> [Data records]

***

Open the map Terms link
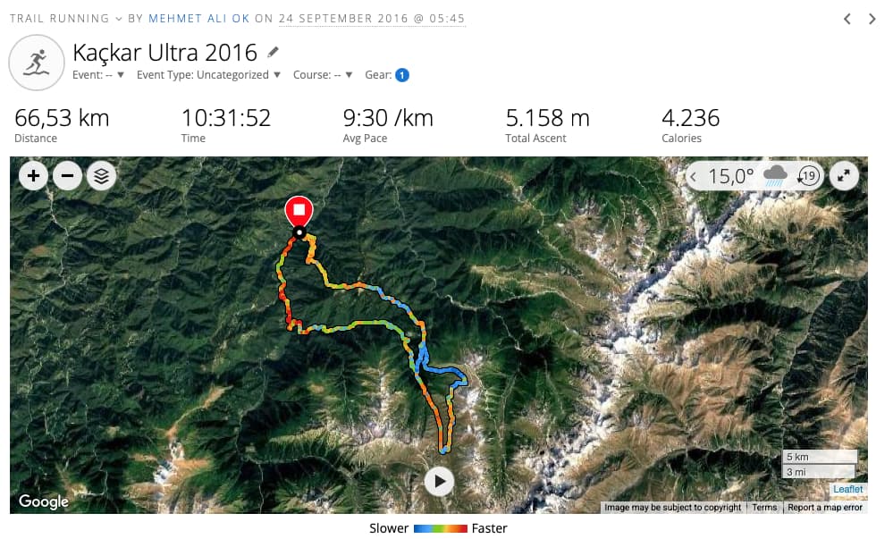Image resolution: width=893 pixels, height=539 pixels. (x=764, y=507)
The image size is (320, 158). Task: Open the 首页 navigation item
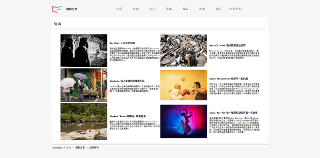(x=119, y=9)
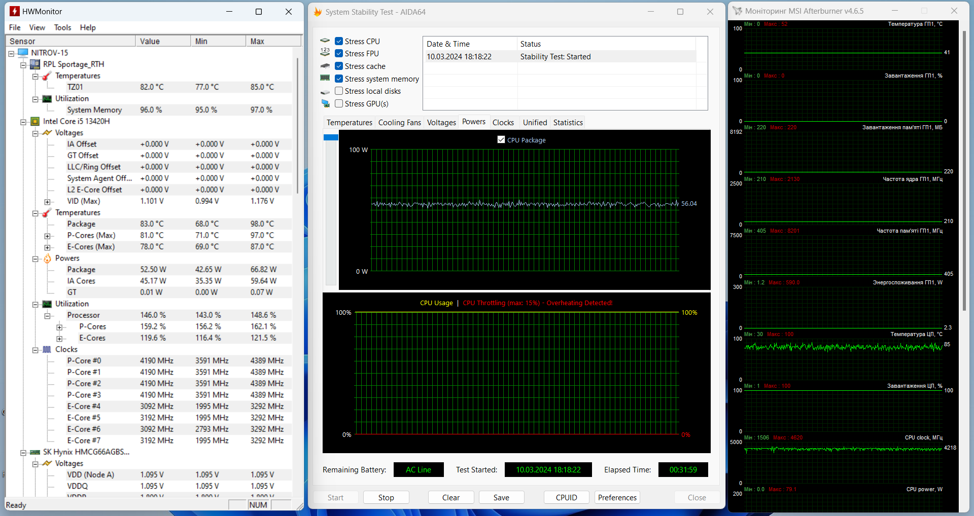Click the Intel Core i5 13420H chip icon
Image resolution: width=974 pixels, height=516 pixels.
click(x=35, y=121)
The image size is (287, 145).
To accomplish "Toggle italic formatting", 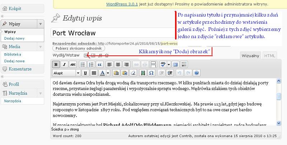I will pos(65,64).
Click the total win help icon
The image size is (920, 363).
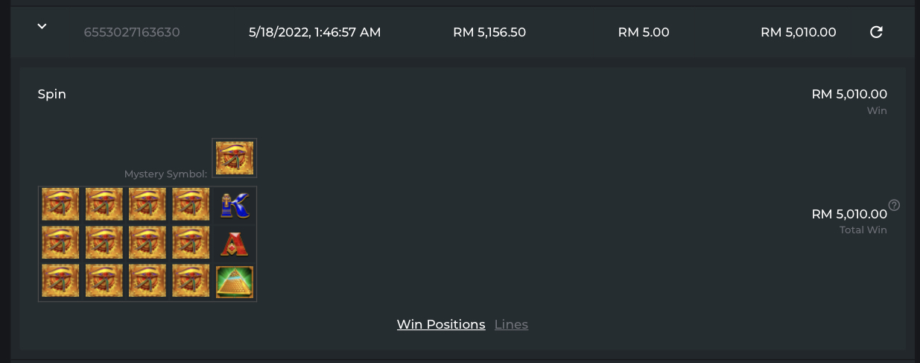[x=895, y=205]
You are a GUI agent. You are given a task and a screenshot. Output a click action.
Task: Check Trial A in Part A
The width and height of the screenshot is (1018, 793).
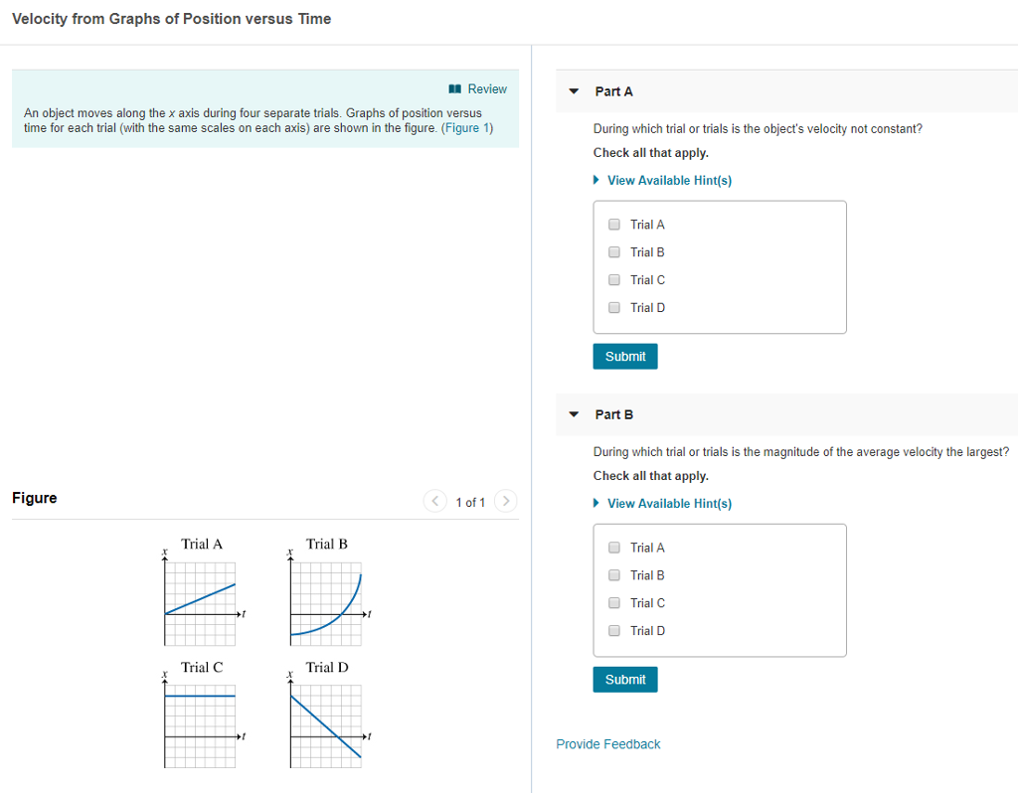[613, 224]
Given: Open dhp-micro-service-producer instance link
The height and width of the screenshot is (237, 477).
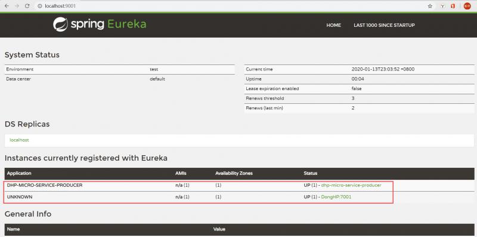Looking at the screenshot, I should click(351, 185).
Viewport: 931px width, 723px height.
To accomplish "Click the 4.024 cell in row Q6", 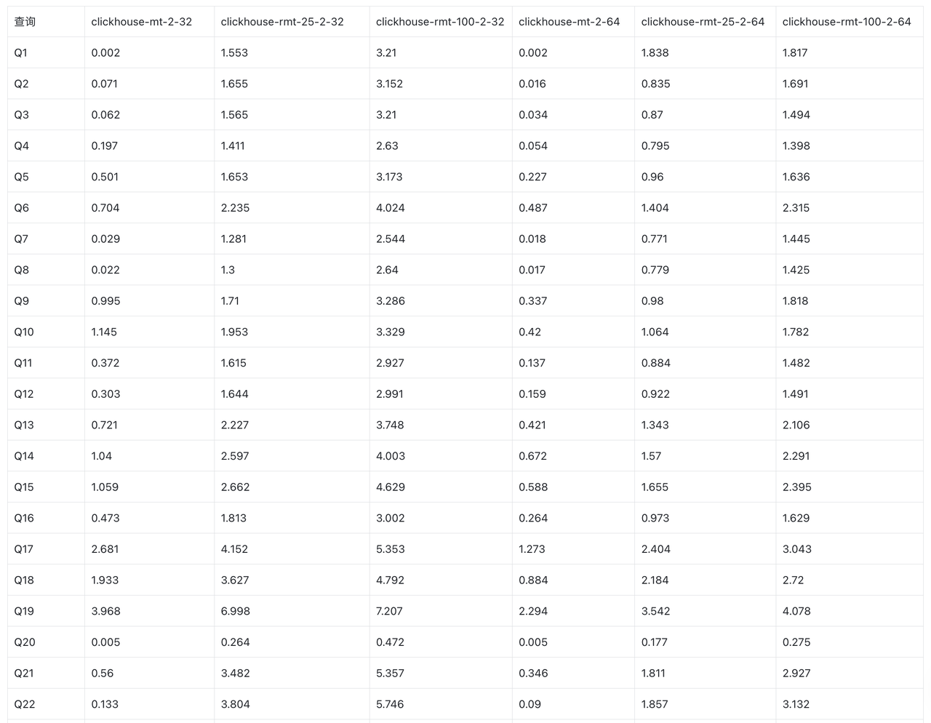I will click(389, 208).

***

> [TASK DIRECTIONS]
Leave the pictures out, and transcribe exactly the lines above starting at the one that contains "The image size is (320, 158)." and ending at the one that contains "The image size is (287, 145).".

> [OUTPUT FOR THIS TASK]
The image size is (320, 158). Task: Open the 首页 navigation item
(x=119, y=9)
Click the Intel Core i5 13420H chip icon
Image resolution: width=974 pixels, height=516 pixels.
click(x=35, y=121)
The image size is (287, 145).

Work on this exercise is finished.